Kini kami telah melanjutkan sekolah di SMP yang sama. Namun tak lagi sekelas. Untuk memudahkan bertukar cerita atas yang kami alami selama SMP itu kami menciptakan sebuah buku curhat. Khusus hanya untuk kami berdua dan hanya kami yang boleh membacanya. Kami menyebutnya BuCur (Buku Curhat). Buku itu selalu berpindah tangan kami secara bergantian setiap hari. Oleh sebab itu, setiap di rumah pulang sekolah kami saling mengetahui kabar kami hari itu dan akan kami tulis kembali feedback sebagai masukan atau saran atas masalah dan kejadian yang dihadapi hari itu. Hal itu kami lakukan karena tak mungkin rasanya kami saling ketemuan di sekolah, sementara beda kelas beda tugas beda kesibukan. Kemudian tak mungkin juga telponan di rumah berlama-lama. Bisa mahal bayar teleponnya.. hehe. 
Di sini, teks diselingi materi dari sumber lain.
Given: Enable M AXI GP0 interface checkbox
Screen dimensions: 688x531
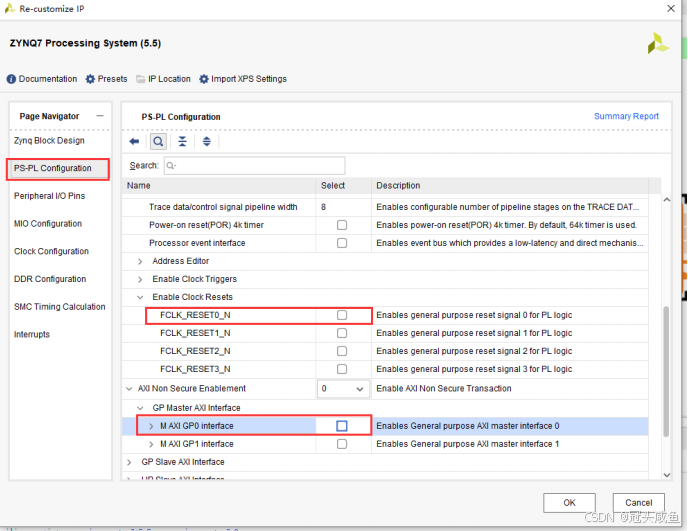Looking at the screenshot, I should coord(342,426).
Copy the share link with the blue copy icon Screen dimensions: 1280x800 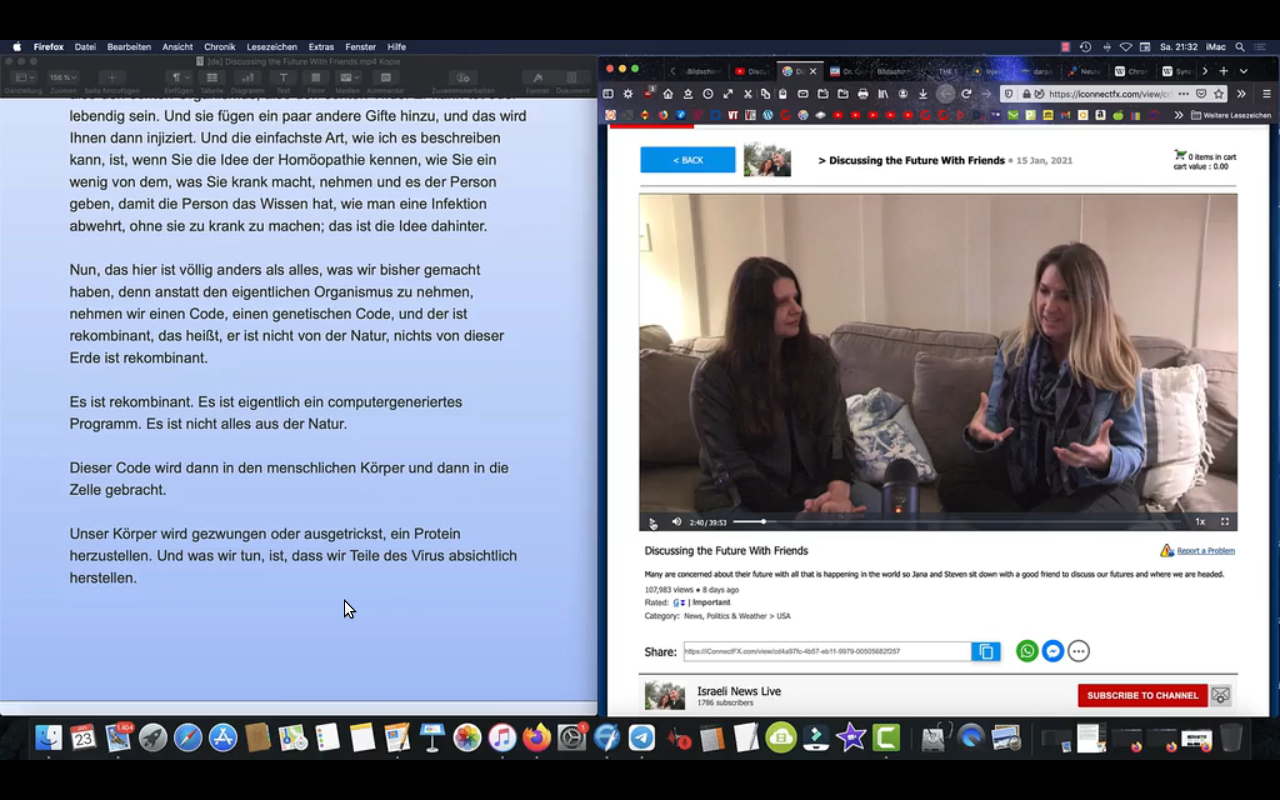(x=985, y=652)
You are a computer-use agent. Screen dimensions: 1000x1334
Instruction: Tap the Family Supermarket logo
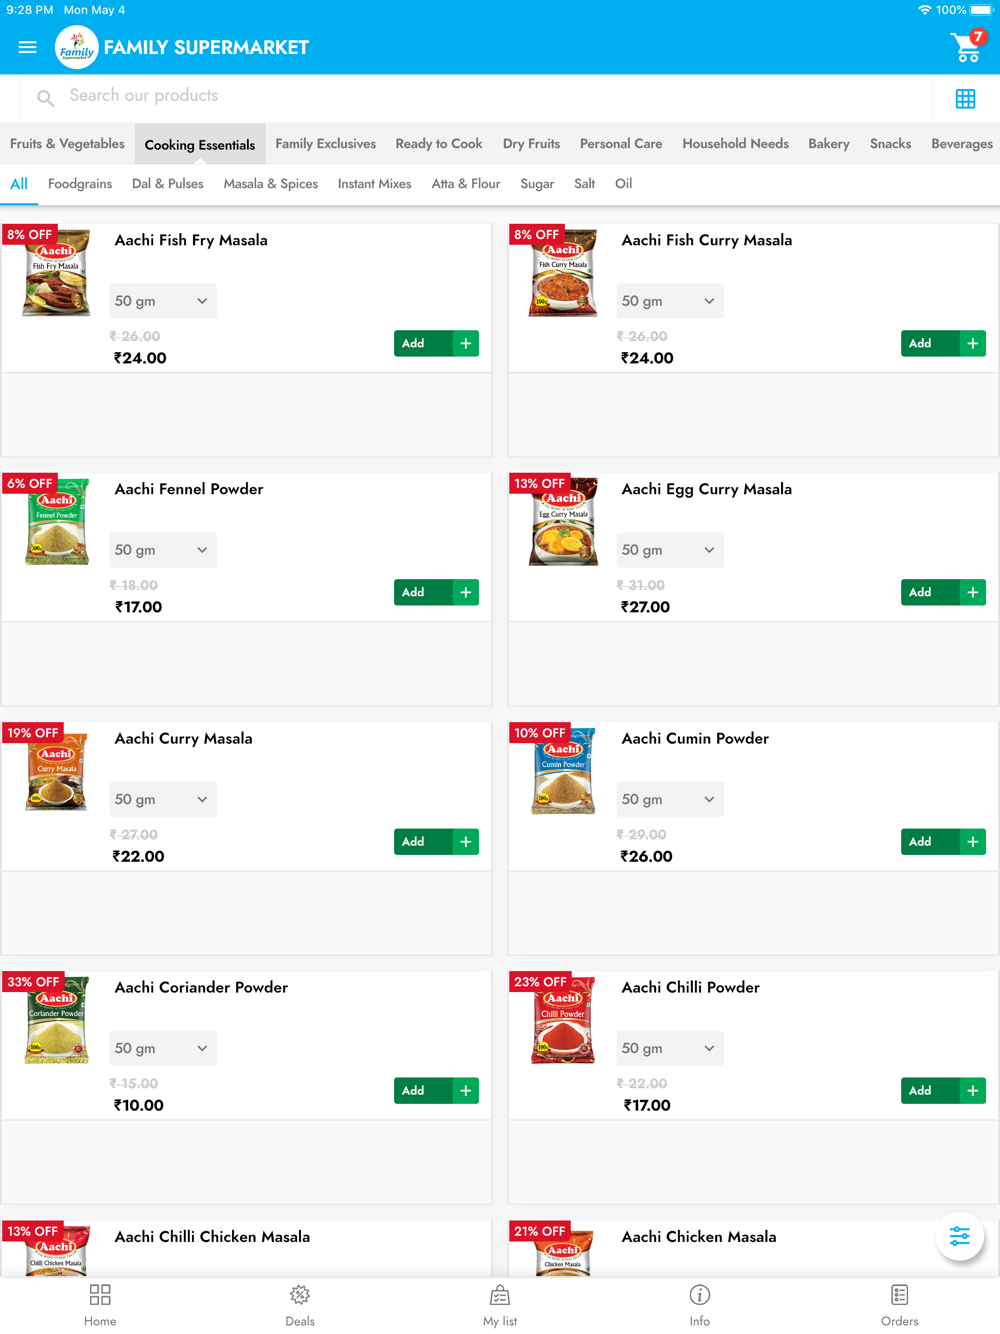76,47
Semua ceritaku dia mengetahuinya. Semua metamorfosaku ada dia di dalamnya. Dia benar-benar teman terbaikku. Banyak kisah yang dituangkan dalam buku itu. Misalnya naksir senior, dilabrak kakak kelas gara2 disukai cowok ganteng di sekolah, ekskul drum band yang menyenangkan tapi menguras waktu sekali, guru2 yang baik dan jahat, kisah keluarga di rumah, ah terlalu banyak! Hingga kami lulus SMP sekitar 30 BuCur sudah kami tulis. Bahkan selain itu kami membuat buku cerpen di mana kami bisa menuliskan cerpen mengenai imajinasi kami akan sesuatu. Luar biasa memang, kami suka menulis dan saling menanggapi dengan tulus. Tau ga? semua cerita imajinasi yang kami tulis dulu kini sudah jadi banyak cerita FTV loh. Keren kan imajinasi kami kala itu??

3 tahun di SMP dia masih menjadi teman terbaikku. Walau mulai banyak juga teman2 baik lain di antara kami.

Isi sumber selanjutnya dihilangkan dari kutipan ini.